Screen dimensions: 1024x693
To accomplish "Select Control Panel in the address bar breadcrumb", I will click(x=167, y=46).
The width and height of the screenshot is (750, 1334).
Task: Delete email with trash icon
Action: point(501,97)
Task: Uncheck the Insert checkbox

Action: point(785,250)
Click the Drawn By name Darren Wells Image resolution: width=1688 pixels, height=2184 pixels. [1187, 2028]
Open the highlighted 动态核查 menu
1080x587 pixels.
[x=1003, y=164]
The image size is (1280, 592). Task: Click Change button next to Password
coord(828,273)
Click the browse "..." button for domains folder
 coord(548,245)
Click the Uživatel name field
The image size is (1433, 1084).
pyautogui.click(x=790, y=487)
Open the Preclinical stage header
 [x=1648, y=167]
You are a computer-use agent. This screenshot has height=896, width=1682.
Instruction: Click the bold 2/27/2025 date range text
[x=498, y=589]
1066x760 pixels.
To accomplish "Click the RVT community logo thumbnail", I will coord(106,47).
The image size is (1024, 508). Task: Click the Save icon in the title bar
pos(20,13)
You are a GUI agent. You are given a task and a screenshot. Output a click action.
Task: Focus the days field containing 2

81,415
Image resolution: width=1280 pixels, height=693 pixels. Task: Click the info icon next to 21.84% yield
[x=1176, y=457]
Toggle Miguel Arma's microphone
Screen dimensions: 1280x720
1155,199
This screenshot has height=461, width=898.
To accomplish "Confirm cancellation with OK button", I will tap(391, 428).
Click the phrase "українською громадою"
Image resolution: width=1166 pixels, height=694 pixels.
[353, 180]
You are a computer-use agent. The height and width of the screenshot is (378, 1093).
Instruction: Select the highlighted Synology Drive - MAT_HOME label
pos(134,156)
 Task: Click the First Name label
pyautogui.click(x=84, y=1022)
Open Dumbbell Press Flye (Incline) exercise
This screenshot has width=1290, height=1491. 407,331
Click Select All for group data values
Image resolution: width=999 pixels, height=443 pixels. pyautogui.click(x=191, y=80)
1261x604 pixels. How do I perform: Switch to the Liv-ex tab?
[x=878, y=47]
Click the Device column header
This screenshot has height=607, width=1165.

- Task item
Wherever "agent" appears in the listing, report the line it is on.

- Exercise response
You are a computer-use agent. This screenshot has height=896, width=1682.
You are a GUI agent. You are given a task and a screenshot. Output a click action.
You are a computer-use agent. The height and width of the screenshot is (378, 1093).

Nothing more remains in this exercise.